Background: The implementation of large language models (LLMs), such as BART (Bidirectional and Auto-Regressive Transformers) and GPT-4, has revolutionized the extraction of insights from unstructured text. These advancements have expanded into health care, allowing analysis of social media for public health insights. However, the detection of drug discontinuation events (DDEs) remains underexplored. Identifying DDEs is crucial for understanding medication adherence and patient outcomes.

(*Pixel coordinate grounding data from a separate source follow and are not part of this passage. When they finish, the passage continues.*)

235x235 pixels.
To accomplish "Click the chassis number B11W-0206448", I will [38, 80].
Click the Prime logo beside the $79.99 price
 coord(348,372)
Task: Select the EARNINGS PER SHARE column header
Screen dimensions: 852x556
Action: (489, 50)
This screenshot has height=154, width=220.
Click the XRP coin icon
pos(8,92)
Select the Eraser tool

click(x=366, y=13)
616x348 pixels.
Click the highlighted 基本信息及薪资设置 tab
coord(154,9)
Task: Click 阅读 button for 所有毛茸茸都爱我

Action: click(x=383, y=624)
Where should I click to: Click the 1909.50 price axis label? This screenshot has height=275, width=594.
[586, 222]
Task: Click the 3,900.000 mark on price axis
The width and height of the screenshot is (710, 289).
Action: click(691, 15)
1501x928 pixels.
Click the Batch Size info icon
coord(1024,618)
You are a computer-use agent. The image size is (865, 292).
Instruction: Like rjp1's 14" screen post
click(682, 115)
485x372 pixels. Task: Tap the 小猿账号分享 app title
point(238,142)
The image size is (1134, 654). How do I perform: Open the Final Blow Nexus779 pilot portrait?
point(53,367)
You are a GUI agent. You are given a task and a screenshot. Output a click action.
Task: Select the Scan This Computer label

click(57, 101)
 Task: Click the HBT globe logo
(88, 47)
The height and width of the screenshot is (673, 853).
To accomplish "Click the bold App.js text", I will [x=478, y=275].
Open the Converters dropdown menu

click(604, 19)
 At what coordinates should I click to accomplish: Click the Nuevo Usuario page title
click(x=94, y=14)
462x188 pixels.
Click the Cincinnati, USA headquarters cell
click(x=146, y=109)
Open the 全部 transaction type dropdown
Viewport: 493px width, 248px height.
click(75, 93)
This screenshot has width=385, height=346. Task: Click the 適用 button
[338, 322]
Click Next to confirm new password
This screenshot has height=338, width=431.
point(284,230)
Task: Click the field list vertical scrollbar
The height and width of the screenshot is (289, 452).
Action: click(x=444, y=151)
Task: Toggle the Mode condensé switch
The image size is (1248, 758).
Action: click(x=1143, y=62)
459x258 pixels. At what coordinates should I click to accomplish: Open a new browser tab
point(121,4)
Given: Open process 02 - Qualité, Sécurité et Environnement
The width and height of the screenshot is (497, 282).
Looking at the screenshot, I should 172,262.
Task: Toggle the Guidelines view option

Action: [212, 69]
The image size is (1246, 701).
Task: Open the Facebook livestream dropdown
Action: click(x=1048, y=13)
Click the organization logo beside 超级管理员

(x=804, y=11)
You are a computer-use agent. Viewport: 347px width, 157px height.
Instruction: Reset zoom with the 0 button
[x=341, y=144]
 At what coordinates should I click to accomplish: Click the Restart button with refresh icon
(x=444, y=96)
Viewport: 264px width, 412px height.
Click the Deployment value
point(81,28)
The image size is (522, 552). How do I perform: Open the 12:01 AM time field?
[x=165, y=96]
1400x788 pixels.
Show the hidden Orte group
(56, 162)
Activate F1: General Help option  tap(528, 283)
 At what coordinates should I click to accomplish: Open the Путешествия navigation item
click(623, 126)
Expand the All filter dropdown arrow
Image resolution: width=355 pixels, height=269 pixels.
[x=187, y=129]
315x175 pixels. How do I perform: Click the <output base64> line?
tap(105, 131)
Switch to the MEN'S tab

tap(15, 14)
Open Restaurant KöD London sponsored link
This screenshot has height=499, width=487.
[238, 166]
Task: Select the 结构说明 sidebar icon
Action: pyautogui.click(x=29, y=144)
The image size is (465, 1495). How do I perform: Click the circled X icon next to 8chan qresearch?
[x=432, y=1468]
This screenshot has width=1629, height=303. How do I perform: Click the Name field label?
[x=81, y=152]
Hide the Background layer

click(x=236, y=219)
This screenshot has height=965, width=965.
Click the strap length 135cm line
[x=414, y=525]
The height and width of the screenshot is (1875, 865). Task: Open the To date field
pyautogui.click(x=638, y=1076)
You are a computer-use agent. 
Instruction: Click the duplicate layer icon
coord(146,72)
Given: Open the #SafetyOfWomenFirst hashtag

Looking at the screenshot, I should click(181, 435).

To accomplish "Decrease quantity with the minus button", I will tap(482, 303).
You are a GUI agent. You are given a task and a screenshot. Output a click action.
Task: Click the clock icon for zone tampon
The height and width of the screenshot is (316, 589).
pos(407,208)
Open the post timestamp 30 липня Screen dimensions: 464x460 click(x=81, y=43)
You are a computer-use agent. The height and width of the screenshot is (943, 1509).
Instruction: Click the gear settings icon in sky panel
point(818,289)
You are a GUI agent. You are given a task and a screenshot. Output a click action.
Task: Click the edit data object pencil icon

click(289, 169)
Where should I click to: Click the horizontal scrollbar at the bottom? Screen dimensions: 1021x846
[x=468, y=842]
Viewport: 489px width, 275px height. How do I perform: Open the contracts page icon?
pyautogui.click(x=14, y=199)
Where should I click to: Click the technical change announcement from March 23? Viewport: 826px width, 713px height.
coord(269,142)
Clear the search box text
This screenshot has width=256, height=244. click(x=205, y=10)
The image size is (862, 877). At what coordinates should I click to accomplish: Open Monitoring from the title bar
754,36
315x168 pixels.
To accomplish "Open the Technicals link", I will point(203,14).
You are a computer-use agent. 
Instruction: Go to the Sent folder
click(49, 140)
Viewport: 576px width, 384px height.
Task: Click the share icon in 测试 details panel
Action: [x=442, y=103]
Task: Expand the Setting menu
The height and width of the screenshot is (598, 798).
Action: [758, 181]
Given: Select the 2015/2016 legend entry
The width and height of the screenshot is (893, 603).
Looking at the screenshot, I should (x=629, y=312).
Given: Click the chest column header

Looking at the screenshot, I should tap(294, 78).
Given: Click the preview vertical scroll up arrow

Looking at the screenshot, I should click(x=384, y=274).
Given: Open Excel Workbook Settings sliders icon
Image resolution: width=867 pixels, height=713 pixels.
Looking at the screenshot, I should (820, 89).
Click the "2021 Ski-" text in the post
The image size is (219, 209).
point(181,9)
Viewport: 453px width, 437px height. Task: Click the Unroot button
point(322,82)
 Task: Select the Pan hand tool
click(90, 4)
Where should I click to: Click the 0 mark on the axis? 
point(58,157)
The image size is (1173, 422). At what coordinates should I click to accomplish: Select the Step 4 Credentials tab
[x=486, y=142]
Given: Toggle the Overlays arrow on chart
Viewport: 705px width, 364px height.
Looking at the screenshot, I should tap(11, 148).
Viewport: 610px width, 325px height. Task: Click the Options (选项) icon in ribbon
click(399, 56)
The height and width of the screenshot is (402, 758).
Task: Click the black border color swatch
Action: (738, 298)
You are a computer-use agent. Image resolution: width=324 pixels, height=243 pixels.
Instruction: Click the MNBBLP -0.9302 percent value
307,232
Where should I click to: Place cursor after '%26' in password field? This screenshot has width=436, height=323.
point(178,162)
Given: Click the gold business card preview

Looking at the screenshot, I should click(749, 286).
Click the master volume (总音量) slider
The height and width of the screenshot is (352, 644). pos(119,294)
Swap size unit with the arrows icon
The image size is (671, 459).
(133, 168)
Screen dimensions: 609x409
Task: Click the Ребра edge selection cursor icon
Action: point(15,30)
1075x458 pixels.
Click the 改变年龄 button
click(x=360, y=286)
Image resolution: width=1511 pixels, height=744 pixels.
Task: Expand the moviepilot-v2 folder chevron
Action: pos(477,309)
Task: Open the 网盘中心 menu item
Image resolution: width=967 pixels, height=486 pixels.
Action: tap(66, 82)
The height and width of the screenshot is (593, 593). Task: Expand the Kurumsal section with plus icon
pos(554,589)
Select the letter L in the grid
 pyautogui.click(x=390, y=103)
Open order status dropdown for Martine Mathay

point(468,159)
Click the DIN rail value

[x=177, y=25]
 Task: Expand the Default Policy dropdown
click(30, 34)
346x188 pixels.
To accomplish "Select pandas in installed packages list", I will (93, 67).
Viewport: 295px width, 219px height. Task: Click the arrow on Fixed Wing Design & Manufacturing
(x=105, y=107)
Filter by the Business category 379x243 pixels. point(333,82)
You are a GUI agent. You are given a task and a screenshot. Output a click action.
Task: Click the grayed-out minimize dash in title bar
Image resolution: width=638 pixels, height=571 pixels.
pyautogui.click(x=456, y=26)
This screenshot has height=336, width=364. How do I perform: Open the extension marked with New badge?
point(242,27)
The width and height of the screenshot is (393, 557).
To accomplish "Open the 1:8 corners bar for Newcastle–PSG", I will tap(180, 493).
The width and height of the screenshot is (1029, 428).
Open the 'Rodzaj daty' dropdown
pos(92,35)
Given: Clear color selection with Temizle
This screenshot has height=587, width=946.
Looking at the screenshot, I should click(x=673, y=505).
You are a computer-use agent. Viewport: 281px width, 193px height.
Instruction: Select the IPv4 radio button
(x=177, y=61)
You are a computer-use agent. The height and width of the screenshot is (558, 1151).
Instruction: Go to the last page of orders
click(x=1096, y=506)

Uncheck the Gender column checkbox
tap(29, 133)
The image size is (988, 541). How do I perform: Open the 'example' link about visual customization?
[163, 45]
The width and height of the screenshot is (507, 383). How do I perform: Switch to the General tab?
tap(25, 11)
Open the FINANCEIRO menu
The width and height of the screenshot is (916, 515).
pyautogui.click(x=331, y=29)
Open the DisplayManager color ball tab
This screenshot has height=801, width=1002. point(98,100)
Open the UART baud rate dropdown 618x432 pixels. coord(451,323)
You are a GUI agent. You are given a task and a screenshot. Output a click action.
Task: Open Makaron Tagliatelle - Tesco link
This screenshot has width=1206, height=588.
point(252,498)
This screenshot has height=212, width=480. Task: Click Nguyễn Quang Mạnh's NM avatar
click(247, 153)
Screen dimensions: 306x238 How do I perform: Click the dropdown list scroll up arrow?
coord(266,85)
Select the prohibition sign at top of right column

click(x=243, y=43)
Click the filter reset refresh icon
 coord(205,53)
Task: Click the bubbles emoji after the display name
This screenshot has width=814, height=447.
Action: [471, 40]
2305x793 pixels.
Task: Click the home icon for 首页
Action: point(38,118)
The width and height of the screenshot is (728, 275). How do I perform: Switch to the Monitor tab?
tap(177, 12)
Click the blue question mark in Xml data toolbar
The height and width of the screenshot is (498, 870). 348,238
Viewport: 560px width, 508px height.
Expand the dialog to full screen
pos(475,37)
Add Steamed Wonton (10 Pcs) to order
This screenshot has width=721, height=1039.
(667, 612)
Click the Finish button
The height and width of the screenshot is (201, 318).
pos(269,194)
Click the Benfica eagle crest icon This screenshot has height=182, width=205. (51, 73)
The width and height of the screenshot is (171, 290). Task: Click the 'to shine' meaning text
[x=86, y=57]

Objective: The aim of this study is to provide a flexible framework for investigating various clinical research questions in data-sparse environments. We provide an example of the utility of this framework by identifying DDEs and their root causes in an open-source web-based forum, MedHelp, and by releasing the first open-source DDE datasets to aid further research in this domain.

Methods: We used several LLMs, including GPT-4 Turbo, GPT-4o, DeBERTa (Decoding-Enhanced Bidirectional Encoder Representations from Transformer with Disentangled Attention), and BART, among others, to detect and determine the root causes of DDEs in user comments posted on MedHelp. Our study design included the use of zero-shot classification, which allows these models to make predictions without task-specific training. We split user comments into sentences and applied different classification strategies to assess the performance of these models in identifying DDEs and their root causes.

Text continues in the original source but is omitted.